There a less children living in Longyearbyen now than earlier. Photo: Thomas Nilsen

Every fourth on Svalbard is a foreigner

The overall population on the Arctic archipelago of Svalbard has not changed much during the last years, but the components of it certainly have.
April 12, 2016


Svalbard had a total of 2,654 residents on January 1 2016. This is 13 less than during the last six months of 2015, new data from Statistics Norway show.

Despite massive layoffs in Store Norske mining company during the last year and predictions that Longyearbyen could be losing a quarter of its population, the population in the Norwegian settlements has only gone down with 37 people, to 2,152. Statistics Norway calls the changes “normal fluctuations”. The Russian settlements had 492 residents, which is 24 more than six months ago.

But while the total number of people living on Svalbard has not changed significantly, the demographics have. There are fewer Norwegians and children, and more foreigners and elderly people than in the past years.

The percentage of foreign residents in the Norwegian settlements has risen from 14 percent in 2008 to 25 percent this year. People from Sweden and Thailand make up the largest groups of foreigners, with Swedes being the largest group of foreign men and Thais the largest group of foreign women.

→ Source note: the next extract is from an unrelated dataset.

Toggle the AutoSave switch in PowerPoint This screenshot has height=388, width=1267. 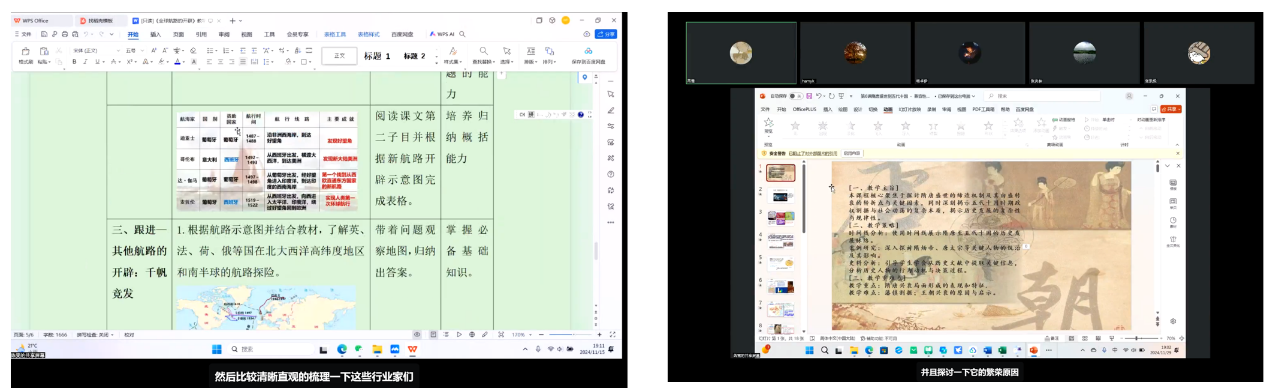796,96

The number of children under 10 in Longyearbyen declined from 288 in 2012 to 229 this year. There are now 149 residents aged 60 and older, compared to 121 four years ago.

Also within the group of Norwegian residents, there have been changes. From 2008 to 2016, the proportion of people with a background in southern Norway remained stable at 45 to 47 percent, while the proportion of people with a background in northern Norway fell from over 40 percent to under 30 percent.